From Kung's explanation, I'd wager Fender's essential oil reading resembles an esoteric acupuncture approach, with a skin care focus as opposed to needles. 

My experience & results 

I had a virtual essential oil reading (since Fender has spas in Delray Beach and Palm Beach, Florida), in which I received 13 little bottles of essential oils in the mail. Before hopping on a Zoom call with Fender herself, I gave each bottle a whiff, selected my top three, and sent her my picks.

It turns out, I had chosen thyme, clary sage, and pine needle—an interesting trio, Fender tells me, as two out of the three actually work with the same region of the body. "Clary sage and thyme work with your kidneys and your adrenals," she notes. As you may know, your adrenal glands are in charge of making cortisol (the famous stress hormone), which means my body might be holding on to stress. 

This doesn't surprise me—aren't we all overworked these days?—but it does align with a previous acupuncture session I had with Kung, who noticed chi stagnation along the kidney meridians. That coincidence is not lost on me. 

Pine needle, on the other hand, connects to the lungs and thyroid, Fender tells me. "It's very oxygenating," she says, and it's lauded for mental clarity. "When we create more oxygen in our environment, we bring more nutrients to the cells, and we have more head space, if you will." 

If I was in Fender's studio, she would definitely drop some pine needle in her oil blend before massaging my neck and decolletage. But at home, she tells me to drop some pine into a carrier oil (jojoba, olive, etc.) before applying it around the lung area—the chest, decolletage, and the lymph nodes under my arms. I could also add a few drops into my go-to body oil and slather it all over for full-body oxygenation. 

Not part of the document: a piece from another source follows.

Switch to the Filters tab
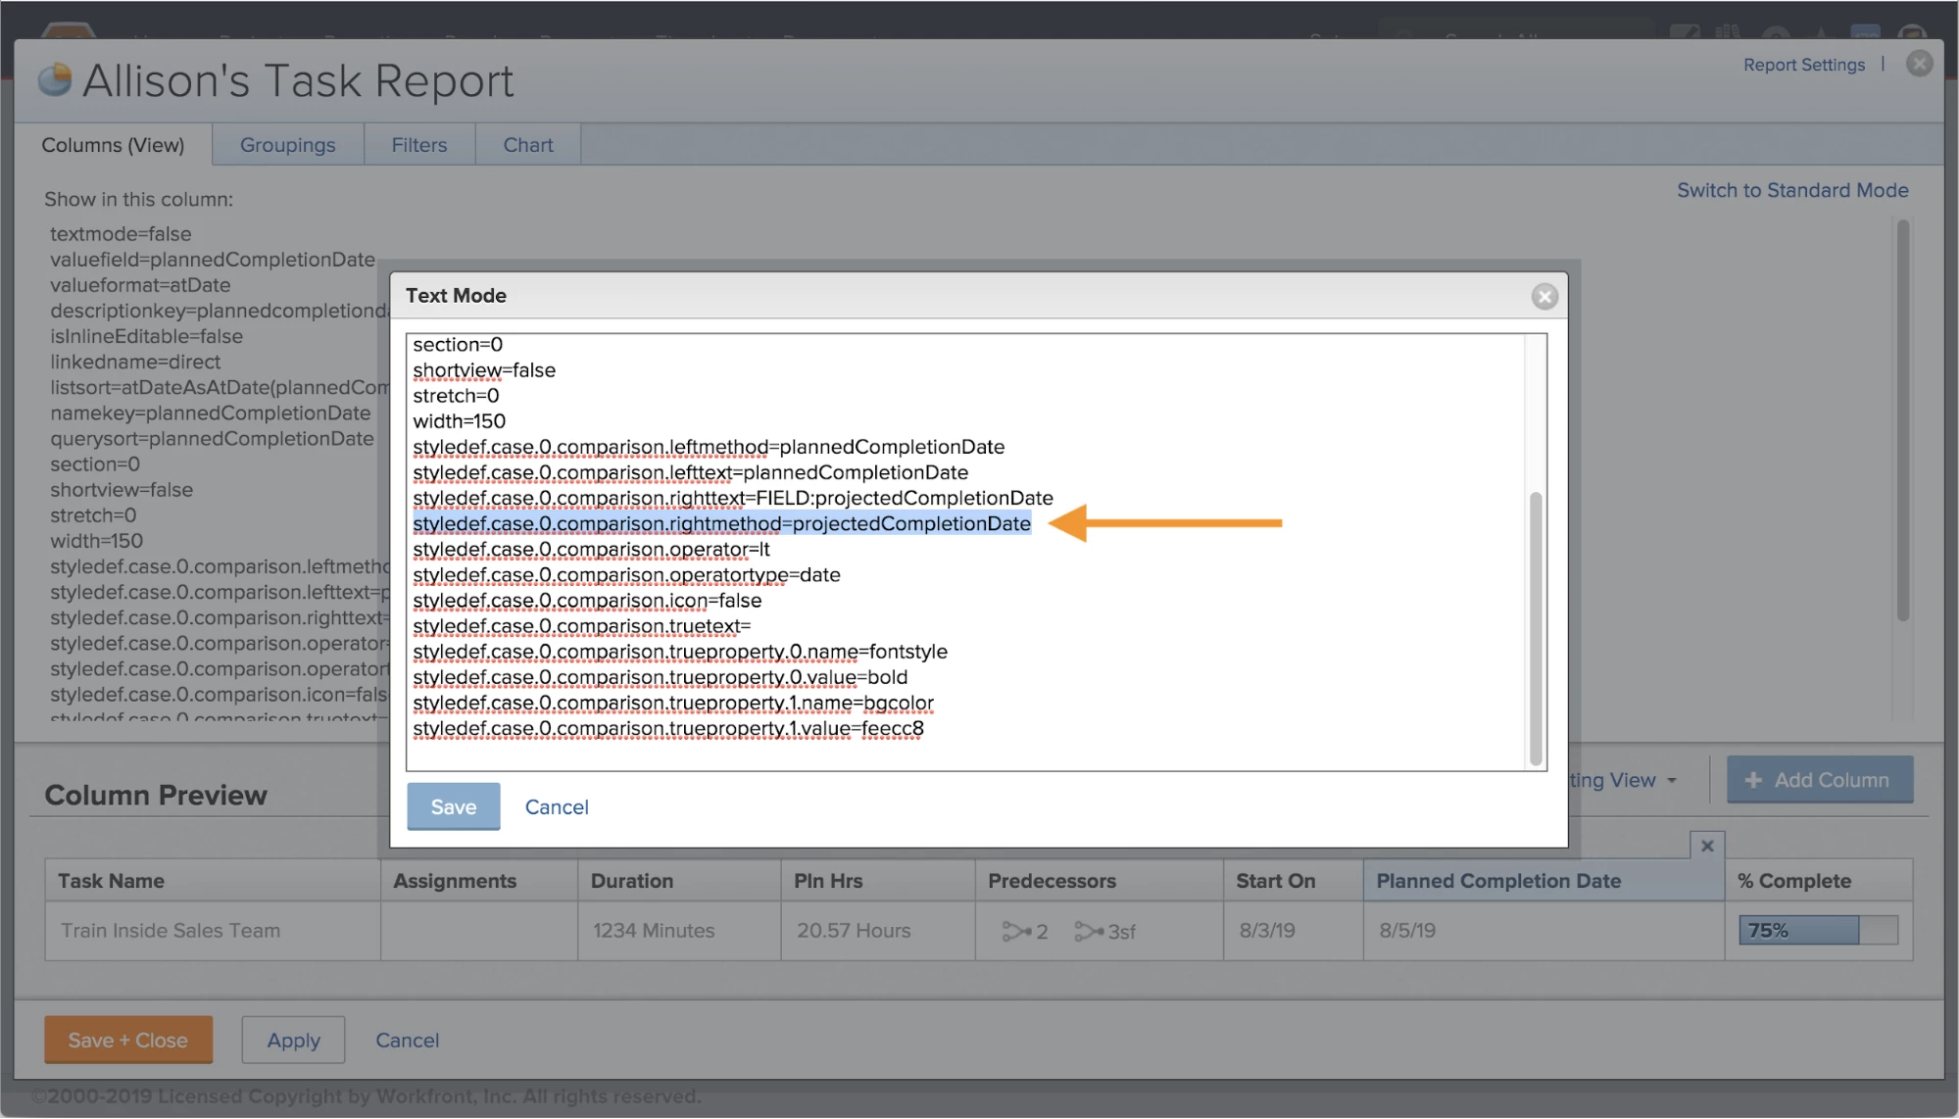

"At a different time, maybe before bed, take a drop of clary sage and put it behind the ears," she adds. "You could even put it on the creases of the legs to support all of the pressure points that are pumping so much blood through the body, or through the top of the head through the scalp. We have great absorption there as well." 

Of course, I'll need to mix it with some sort of carrier oil before applying since you should always dilute potent EOs. (On that note: Essential oils can be irritating for easily reactive skin; if you're sensitive to EOs, an essential oil reading probably isn't for you in the first place.)

I didn't have any groundbreaking health revelations from my essential oil reading, but it's interesting that the oils I picked reflected my main well-being concerns: stress, brain fog, and thyroid function. Fender had no idea of my health history, which makes me consider how many of the potent EOs you choose actually choose you, for lack of a better phrase.

The takeaway 

If anything, my essential oil reading makes me realize that our sense of smell is more powerful than we think in terms of overall health. I've been incorporating my chosen scents into my body care routine, and overall, I feel good—thanks to those balancing oils or the mere act of self-massage, I'm not sure, but I won't dismiss the former for my sense of mental clarity. 

"There are a lot of things we don't know about our universe," says Kung. "We're still learning about the body and how it attunes to energy." What we gravitate toward might just be what our bodies crave in order to heal.